Still, there was always 1987 up ahead, the year in which, according to the intro of Buck Rogers, Nasa would launch the last of its deep-space probes. But Rogers’s probe, a vessel of interplanetary innuendo lined with tin-foil and velcro, looked nothing like the things sent into space in 1987, economy-class garbage-disposal units where the orange juice came in ziplock bags and the windows couldn’t open.
Ah well, there was 2001 to look forward to. Kubrick had foretold a lunar base and visitations from enormous super-intelligent kitchen counters with no sinks. Surely we would be poking about in the seedier alleys of our solar system by then, we hoped. But by 2001 it was evident that we had lost our way, that Harry Potter wasn’t just an awful sub- literary cul-de-sac, and even the most gushing multiculturalists in their tie-died moo-moos had to agree that our species was going to the dogs. Britney Spears tried to cheer us up, displaying the charisma of a big singing block of black obsidian in her film debut, but it just wasn’t the same.

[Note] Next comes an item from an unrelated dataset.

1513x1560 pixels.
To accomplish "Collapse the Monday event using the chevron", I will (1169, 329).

I think it was Dr Phil who said that those who have not learned the lessons of history are destined to build up resentment towards their life-partner over issues of unpaid child-maintenance from a previous commitment. While some would ponder at the wisdom of a fat man who publishes slimming guides, the spirit of his advice is well taken, and we should see the new year for what it is: another step towards our inevitable doom and the ultimate failure of the human experiment.

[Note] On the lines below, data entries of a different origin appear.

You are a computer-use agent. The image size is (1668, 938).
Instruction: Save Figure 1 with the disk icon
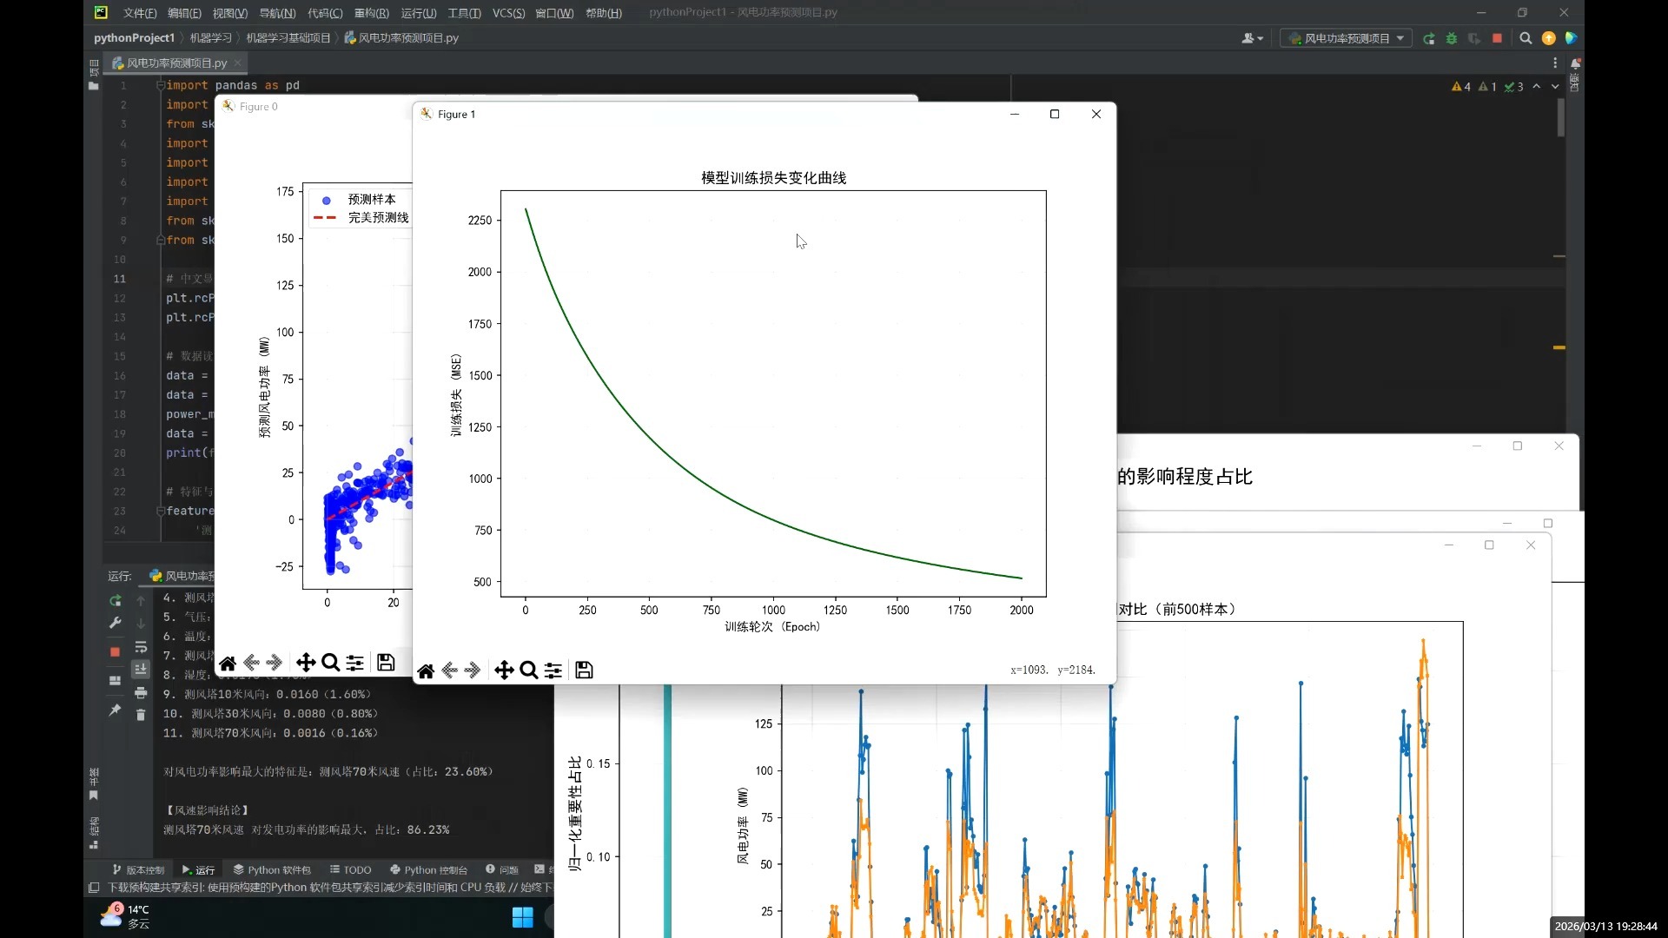(x=584, y=670)
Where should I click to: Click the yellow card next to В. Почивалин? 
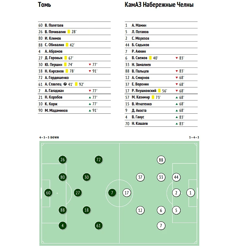click(69, 32)
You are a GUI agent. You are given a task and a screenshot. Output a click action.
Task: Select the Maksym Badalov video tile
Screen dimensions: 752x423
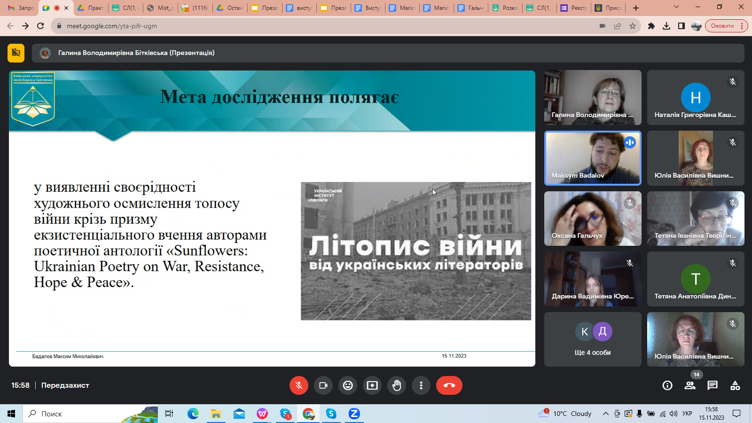(592, 158)
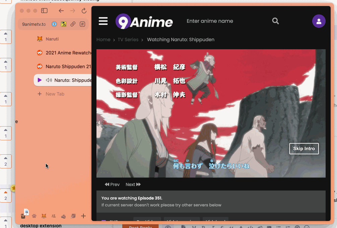Open the user profile avatar menu
337x228 pixels.
pyautogui.click(x=319, y=21)

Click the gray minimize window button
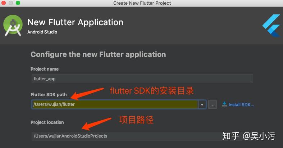click(11, 3)
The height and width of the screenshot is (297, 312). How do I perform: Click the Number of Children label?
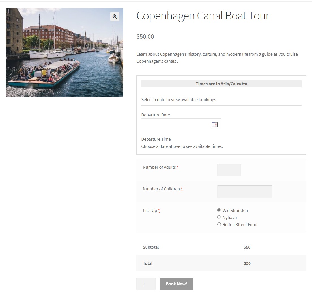pyautogui.click(x=161, y=189)
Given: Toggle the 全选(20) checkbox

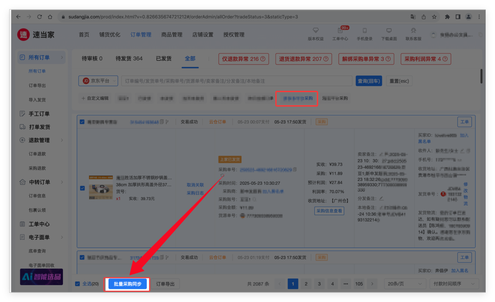Looking at the screenshot, I should pyautogui.click(x=78, y=284).
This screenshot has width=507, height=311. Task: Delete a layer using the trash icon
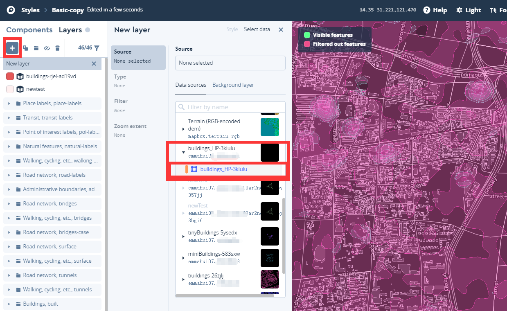coord(57,47)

New Year resolutions seem to offer hope to the irresolute in the way that snorkels bring comfort to submariners. They offer the agnostic redemption and forgiveness of almost Catholic convenience. To the gluttonous they promise lentils and distilled water; to the emphysemic, a breath of fresh air. And to the sports fan they bring a brief moment of clarity in which he recognises the sins of the past year and vows never to repeat them: anniversaries bulldozed by monster truck races, parent-child weekends punctuated with furtive visits to a hidden transistor for rugby updates, candle-lit liaisons terminated by the first over of the day being bowled half a world away (”I can drive you home in two hours when they have lunch, or you can sleep on the couch. You’re beautiful and I’ve had the most wonderful eve … Christ! They’ve left out Kirsten!”).
One imagines that sports stars themselves know nothing of the moral ultimatums of New Year’s resolutions. Posh vows to purge 10kg — three quarters of her body-weight — and admires her form in the mirror, something between an obscene grasshopper and a dead desiccated whippet, Becks carefully prints out his with block crayons: ”Skor more goles, get hare kut like it woz in 2003 but like cooler yeah…”
Michael Schumacher’s list — written in merlot on silk — is indistinguishable from last year’s: ”1. Ram bloody Montoya if he gets uppity. Same applies to Barichello. Bloody goofy emotional South Americans. Both could do with a ride into the tyres. Bastards, trying to take my championship. 2. Spend $2-zillion — make it hard this year so not allowed to buy personal jet or fill khoi-pond with Chateau Rothschild ’23 again.”
Still, at least by January 5 we’ll be back to Kit Kats for breakfast and lunch with supper at Lard ‘n Stuff Drive-Thru. All good things must come to an end. Thank God.